Pour beaucoup d’entre nous, il existe avec la viande une dissonance cognitive, aussi appelée le “paradoxe de la viande”.

La dissonance cognitive peut être exacerbée lorsque la société utilise des termes déshumanisants pour se référer à des êtres vivants ou à des parties du corps humain.

Par exemple, lorsque les poussins sont appelés “nuggets”, cela les réduit à de simples produits alimentaires, éliminant ainsi leur statut d’êtres vivants sensibles.

De même, lorsque les caractéristiques physiques des femmes sont réduites à des parties du corps sexualisées comme les seins et les fesses, cela les déshumanise en les transformant en objets de désir.

comment dévirilisé la viande socialement ?

On peut s’interroger sur les raisons qui nous incitent à consommer de la viande.
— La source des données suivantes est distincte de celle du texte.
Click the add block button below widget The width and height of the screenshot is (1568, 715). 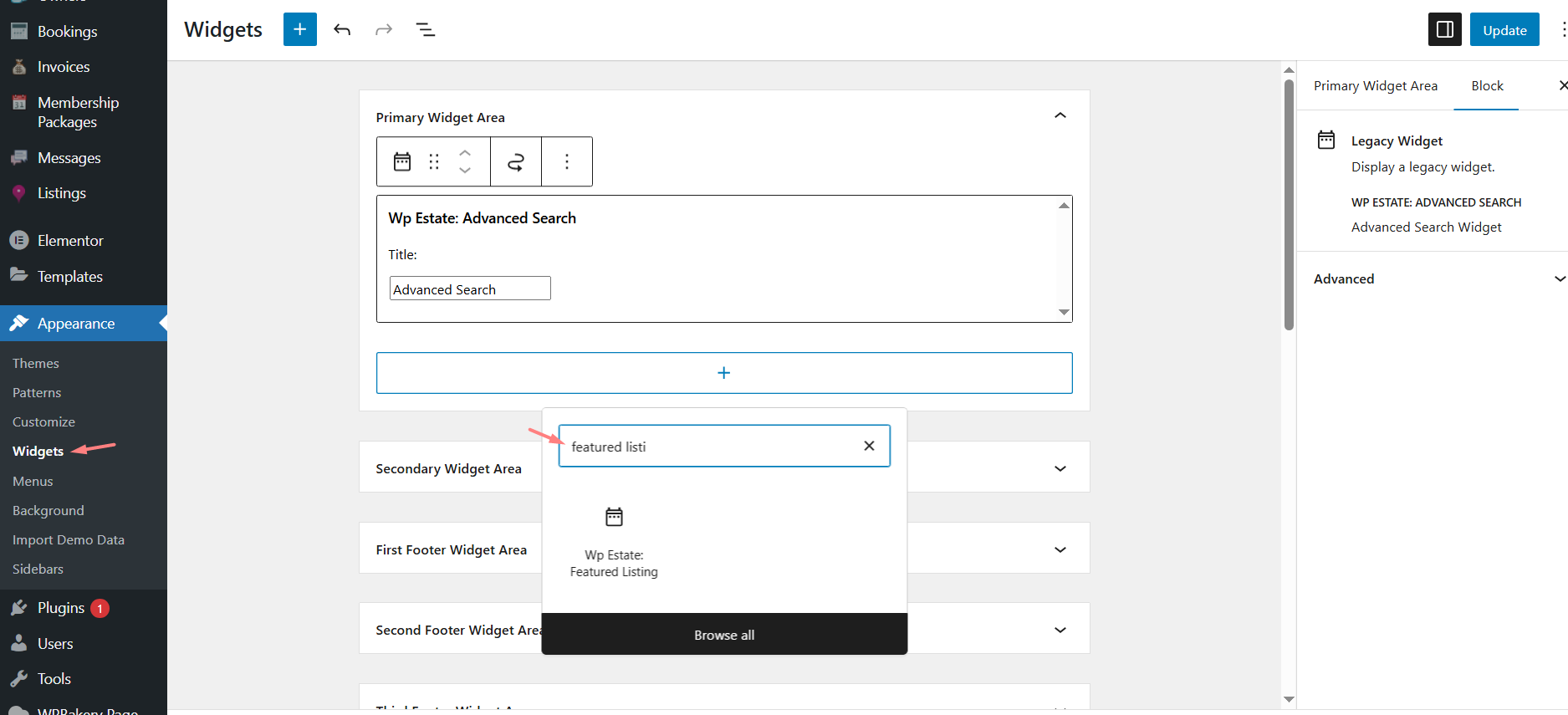(724, 373)
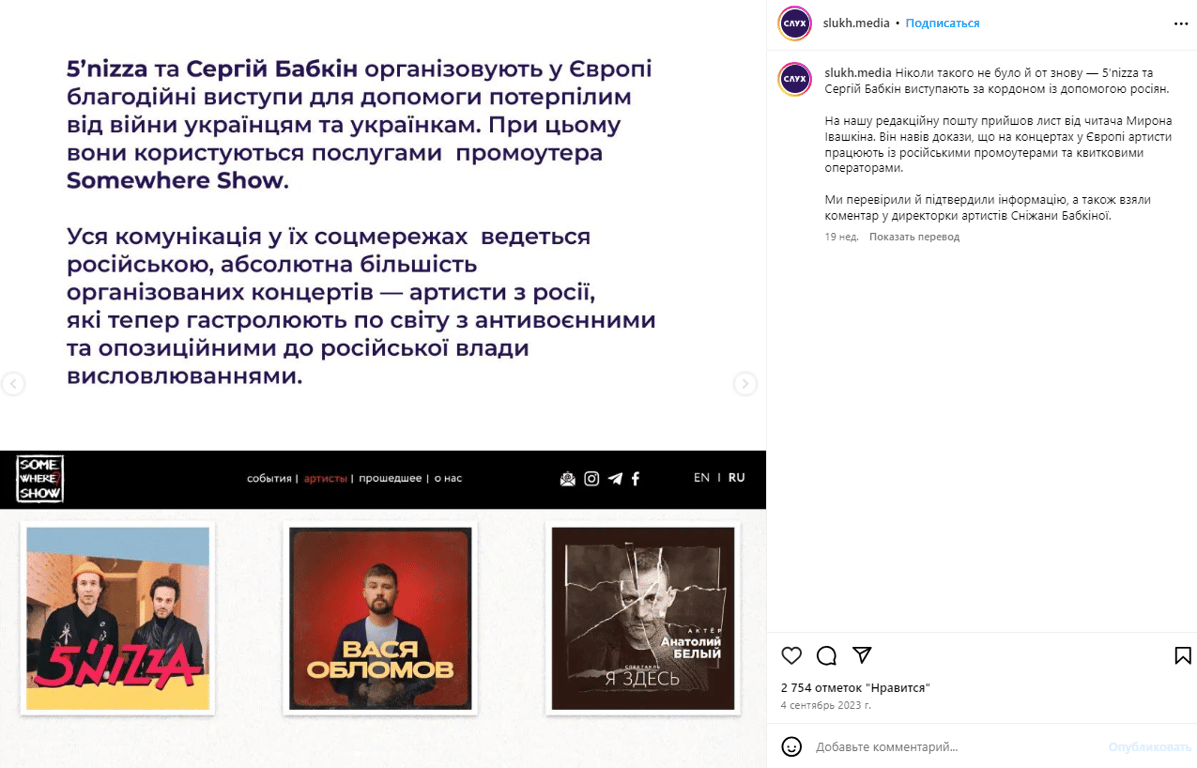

En examinant si nos choix alimentaires sont véritablement alignés avec nos valeurs personnelles en matière de bien-être animal, de santé et d’environnement.

Questionner les normes culturelles entourant la consommation de viande nécessite une réflexion profonde et un engagement envers le changement.

dessins sur la viande social entre les hommes et les femmes

Parce que comme nous l’avons vu, ces normes sont souvent profondément enracinées dans nos sociétés et peuvent avoir un impact significatif sur nos choix alimentaires.

Même sans que nous en soyons pleinement conscients.

Un bon premier pas serait donc de reconnaître que ces normes culturelles sont souvent façonnées par une culture de domination et des industries de la viande.

Ces industries utilisent des stratégies de marketing sophistiquées pour associer la viande à des valeurs telles que la virilité, la force et la tradition, créant ainsi des attentes sociales et des pressions pour conformer à ces normes.

Et si on remettait en question ces normes? Et si nous commencions à prendre conscience des choix qui nous sont présentés et des alternatives disponibles ?

gif manger une salade

Et peut-être qu’à la fin on prendra nous aussi, autant de plaisir à manger une salade.